By Paul Gardner The UEFA Champions League final has come to stand for a good deal more than just a climactic game. It represents a yearly check on the health of the
soccer body, a temperature reading, a diagnosis. How goes our sport? Healthy? Feverish? Sick? Strong? Weak?
From that perspective, the news is good. We have a game that features two
teams, Manchester United and Barcelona, that like to play a skillful game -- arguably the two best exponents that we have of "the beautiful game."
If there is a problem to be discerned,
it has to do not with the teams and their styles of soccer, but with the occasion itself, that fact that this is a
final .
For some time, soccer has not been producing great
finals. Indeed, even a good one is becoming a rarity. There are two clear and cogent reasons for that.
Firstly: Finals, being finals, come at the end of a wearing series of games. Either
-- as in the Champions League -- at the end of a grueling season of something like 60 games. Or, as with the World Cup, at the climax of a short but intensely played tournament. It is a commonplace
these days to regard the quarterfinals of a tournament as its best games, those played before injuries, suspensions and fatigue take over.
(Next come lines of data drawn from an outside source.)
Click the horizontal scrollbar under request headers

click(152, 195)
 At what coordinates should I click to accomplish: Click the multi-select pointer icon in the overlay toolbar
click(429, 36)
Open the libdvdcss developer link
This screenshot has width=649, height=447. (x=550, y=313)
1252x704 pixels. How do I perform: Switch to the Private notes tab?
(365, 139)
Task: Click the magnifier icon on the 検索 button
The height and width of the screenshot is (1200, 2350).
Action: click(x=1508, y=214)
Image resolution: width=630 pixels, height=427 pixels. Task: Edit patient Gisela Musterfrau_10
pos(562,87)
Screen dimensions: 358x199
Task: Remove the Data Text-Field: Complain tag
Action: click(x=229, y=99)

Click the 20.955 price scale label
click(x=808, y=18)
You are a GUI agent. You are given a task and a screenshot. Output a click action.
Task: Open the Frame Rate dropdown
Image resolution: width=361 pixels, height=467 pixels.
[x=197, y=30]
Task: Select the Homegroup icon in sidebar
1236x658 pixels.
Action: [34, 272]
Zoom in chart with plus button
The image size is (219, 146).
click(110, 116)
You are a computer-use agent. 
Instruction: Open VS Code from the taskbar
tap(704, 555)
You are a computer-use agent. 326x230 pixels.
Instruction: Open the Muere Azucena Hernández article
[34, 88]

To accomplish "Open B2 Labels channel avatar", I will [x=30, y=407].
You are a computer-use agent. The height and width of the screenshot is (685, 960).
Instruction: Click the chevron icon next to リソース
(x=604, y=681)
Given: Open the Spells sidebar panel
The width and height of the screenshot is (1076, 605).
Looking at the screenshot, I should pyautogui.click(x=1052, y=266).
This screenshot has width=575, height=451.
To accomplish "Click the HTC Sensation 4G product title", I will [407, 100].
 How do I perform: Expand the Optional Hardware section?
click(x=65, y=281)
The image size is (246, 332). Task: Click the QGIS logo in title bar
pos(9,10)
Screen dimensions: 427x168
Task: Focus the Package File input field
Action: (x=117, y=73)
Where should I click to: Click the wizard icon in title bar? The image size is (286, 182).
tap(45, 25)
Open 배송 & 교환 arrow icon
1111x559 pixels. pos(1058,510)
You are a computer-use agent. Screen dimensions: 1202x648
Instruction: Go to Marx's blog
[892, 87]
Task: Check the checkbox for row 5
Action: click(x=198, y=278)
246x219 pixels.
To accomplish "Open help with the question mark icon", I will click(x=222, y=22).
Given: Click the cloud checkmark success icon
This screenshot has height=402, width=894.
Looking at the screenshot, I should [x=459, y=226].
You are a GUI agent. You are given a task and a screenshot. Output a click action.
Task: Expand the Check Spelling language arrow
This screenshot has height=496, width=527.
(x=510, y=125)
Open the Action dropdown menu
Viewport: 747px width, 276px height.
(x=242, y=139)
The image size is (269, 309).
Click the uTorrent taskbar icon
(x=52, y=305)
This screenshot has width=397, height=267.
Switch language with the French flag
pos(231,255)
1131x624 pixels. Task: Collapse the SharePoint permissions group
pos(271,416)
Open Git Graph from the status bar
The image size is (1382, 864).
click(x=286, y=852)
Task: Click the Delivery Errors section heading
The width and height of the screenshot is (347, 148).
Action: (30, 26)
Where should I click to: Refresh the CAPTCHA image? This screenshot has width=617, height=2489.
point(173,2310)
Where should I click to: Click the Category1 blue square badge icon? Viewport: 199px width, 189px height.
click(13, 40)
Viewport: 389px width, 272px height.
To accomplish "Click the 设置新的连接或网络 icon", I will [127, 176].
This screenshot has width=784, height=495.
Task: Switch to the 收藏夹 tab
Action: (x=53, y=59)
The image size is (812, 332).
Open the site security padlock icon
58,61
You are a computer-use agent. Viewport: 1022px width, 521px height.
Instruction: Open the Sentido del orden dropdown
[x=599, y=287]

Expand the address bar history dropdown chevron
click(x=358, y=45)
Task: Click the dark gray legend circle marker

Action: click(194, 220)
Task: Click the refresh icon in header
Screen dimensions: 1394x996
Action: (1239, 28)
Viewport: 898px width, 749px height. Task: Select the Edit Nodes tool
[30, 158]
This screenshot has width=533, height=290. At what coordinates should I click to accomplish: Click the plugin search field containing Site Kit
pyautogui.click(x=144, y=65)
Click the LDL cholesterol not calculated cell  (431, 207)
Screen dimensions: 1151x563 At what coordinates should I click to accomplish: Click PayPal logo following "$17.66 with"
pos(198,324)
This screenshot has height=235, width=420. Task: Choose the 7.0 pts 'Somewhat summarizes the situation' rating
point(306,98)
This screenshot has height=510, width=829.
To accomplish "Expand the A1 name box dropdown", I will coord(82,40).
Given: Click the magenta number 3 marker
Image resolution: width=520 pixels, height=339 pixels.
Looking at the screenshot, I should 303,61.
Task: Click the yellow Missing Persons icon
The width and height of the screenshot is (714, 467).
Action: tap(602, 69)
Secondly: In one word -- Caution. Some might go
further and call it Fear. Nerves is the kinder word. It is the responsibility of the great occasion, the awful realization that it is now all or nothing. Either the laurels of victory or the ashes of
defeat. Listen to Hamlet in his famous soliloquy . . .
Thus caution does make cowards of us all,
And thus the native hue of resolution
Is sicklied o'er with the pale
cast of thought,
And enterprises of great pitch and moment
With this regard their currents turn awry,
And lose the name of action.
Yes, I've tinkered slightly with
that. Hamlet was talking of conscience -- I have changed it to caution. The numbing effects of both are identical. In soccer terms, it is the recourse to tactical thinking rather than "the name of
action."
Is there any reason to believe that either coach, Alex Ferguson or Pep Guardiola, will on Wednesday play mind games to the detriment of full-blooded soccer?
Of
course there is. Under "normal" conditions, both Ferguson and Guardiola are surely coaches who prefer to emphasize offense, and who invariably do. But under the conditions imposed by a final they are
almost bound to show some caution.
Pregame plans, like the Ten Commandments, are likely to be more about don'ts than do's. Don't allow them to score first; don't allow them to establish
their rhythm, don't concede dangerous free kicks. And for this game, the counterbalancing admonitions, don't give Lionel Messi, or Cristiano Ronaldo, any room to operate.
The last time
these two teams, both so powerful offensively, met was a year ago. They played two games in the Champions League in 2008, and produced only one goal, scored by Man U's Paul Scholes. Ferguson had his
team playing very cautiously in Barcelona (and "cautiously," I must add, is a far cry from the deplorable depths of negativity displayed last month by Guus Hiddink's Chelsea).
So Ferguson
can be cautious. Guardiola is, in effect, rejecting caution, saying that his team knows only one way to play, the way they always play, which is to press forward and maintain possession with intricate
passing.
It is difficult not to be carried away by the tide of excitement surrounding this game -- I'm reading headlines that say it will be "a classic," that it "shapes up as a
thrilling, high-scoring match," even that it "might turn out to be the greatest game ever."
One hopes that all of those predictions come true. But one has read all of them before, and has
too often seen the rosy forecasts whither to rather ordinary reality. When it comes to finals, soccer rarely plays them according to the script.
And of course the refereeing of Massimo
Busacca will be important. And so on, and so on. The pluses and the minuses mount up. There is, really, just as much reason to fear that this game will be a tedious bore-draw decided on penalty kicks,
as there is to expect a classic.
But given that equality of possibilities, I shall look on the positive side, and plump for a classic. I shall trust that neither coach will allow caution
to mar the spectacle. A classic final is way overdue -- and this is, after all, the final we all wanted. Both teams are loaded with outstanding
attacking talent, and we have the intriguing
game-within-a-game contest between Ronaldo and Messi, superb players vying for that "world's best" title.
This is a wonderful opportunity for soccer to show the world just how superb a
sport it can be. A glittering occasion that needs, in Messi's words, to be "an open final that will please the fans." And that demands, in Hamlet's words, "the name of action."
Paul, thanks for your column - always looking forward to reading it. FC Barcelona played an outstanding game. They controlled the tempo of the game and after the first goal Manchester United had no choice but to play catch up. To be able to hold your opponent at bay, keep the score, that shows talent and the fiber of a champion. Barcelona play cautiously but were never cowards.